◆ Task to complete ◆
Transcribe only the lines of the listing below from the one holding "[Chris Wettengel Team Genesis] (178, 1792)" through the one holding "[Follow on X] (339, 26)", inclusive, without any change.

◆ Material for this task ◆
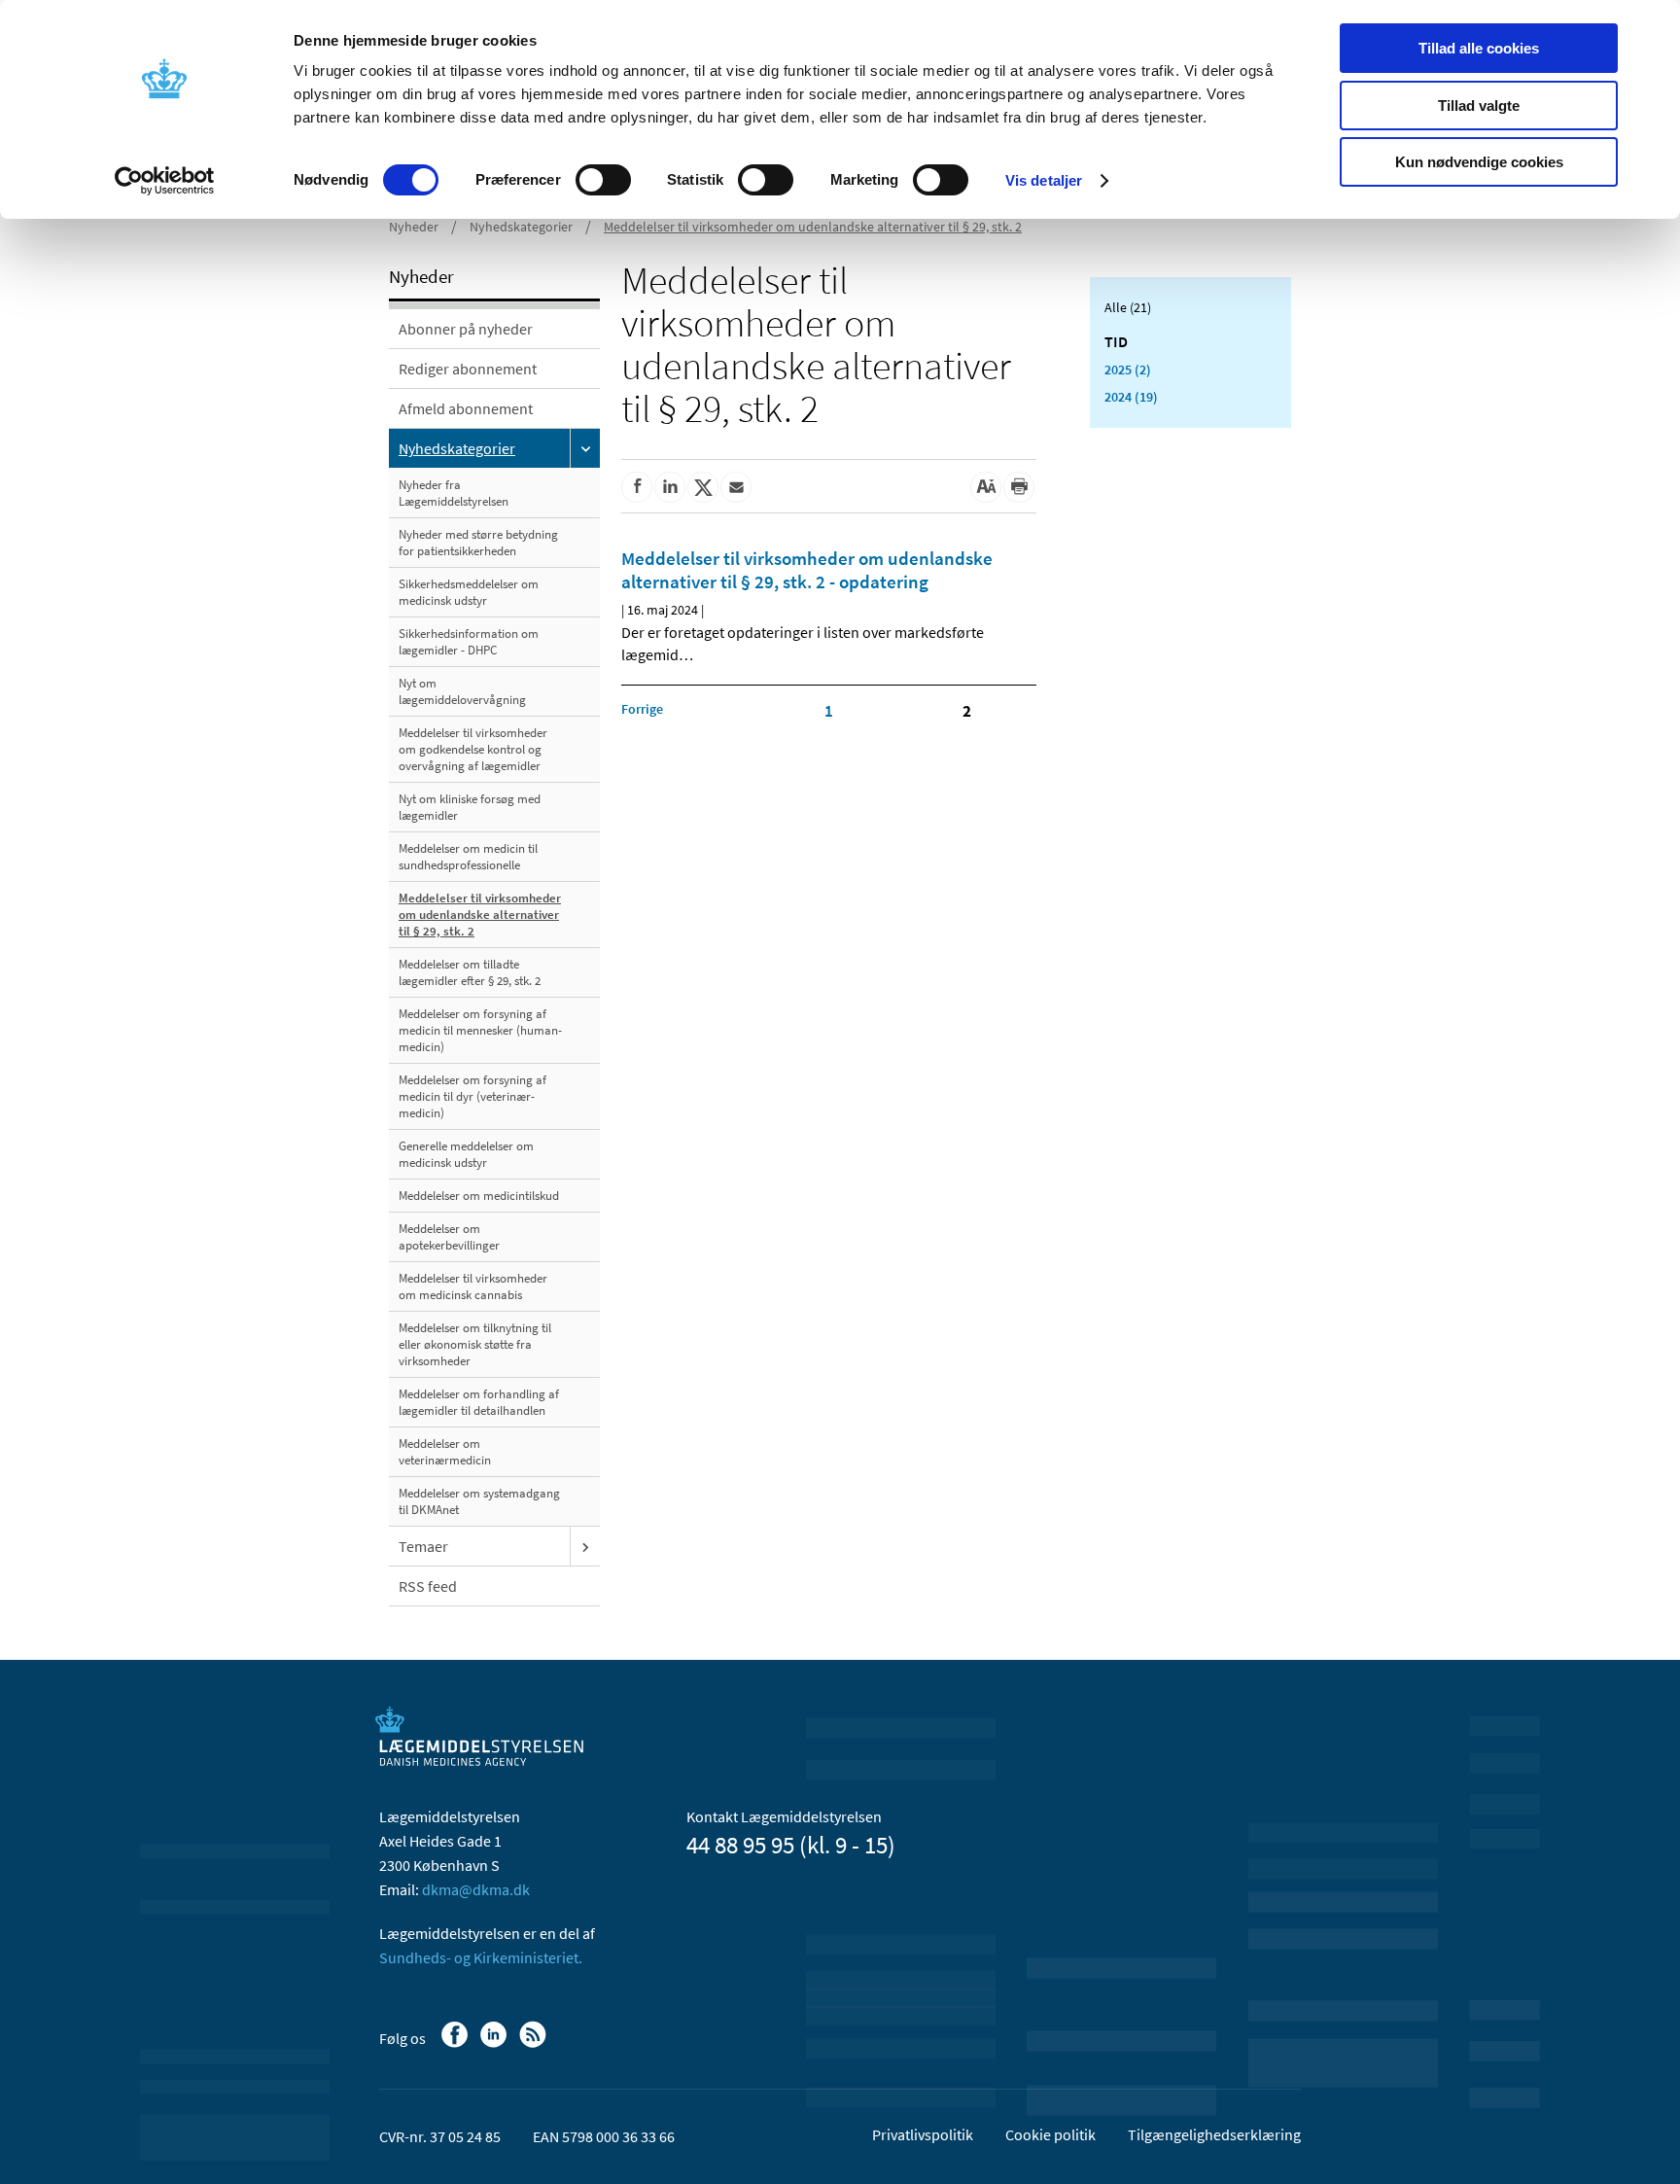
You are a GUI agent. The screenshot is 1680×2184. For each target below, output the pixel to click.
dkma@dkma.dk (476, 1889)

==

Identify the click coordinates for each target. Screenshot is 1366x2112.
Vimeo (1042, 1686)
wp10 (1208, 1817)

--

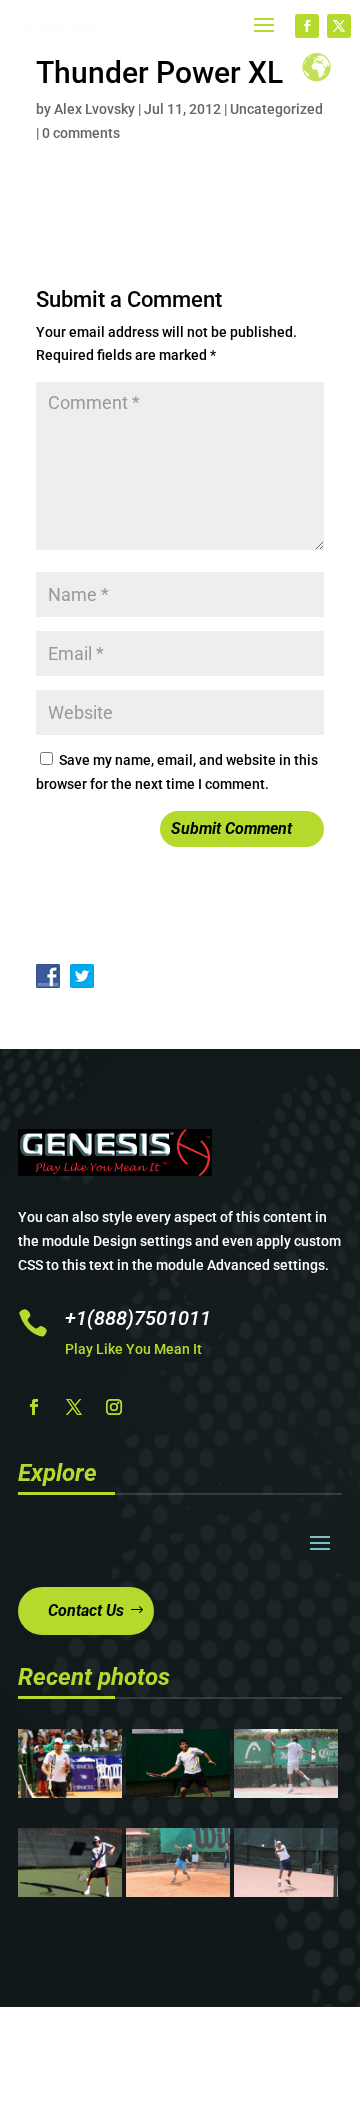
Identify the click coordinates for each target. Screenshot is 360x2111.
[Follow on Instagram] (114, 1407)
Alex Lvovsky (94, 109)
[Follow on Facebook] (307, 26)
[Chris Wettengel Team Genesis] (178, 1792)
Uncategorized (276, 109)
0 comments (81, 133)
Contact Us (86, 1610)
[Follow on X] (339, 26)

◆ Exercise answer ◆
[Chris Wettengel Team Genesis] (178, 1792)
Uncategorized (276, 109)
0 comments (81, 133)
Contact Us (86, 1610)
[Follow on X] (339, 26)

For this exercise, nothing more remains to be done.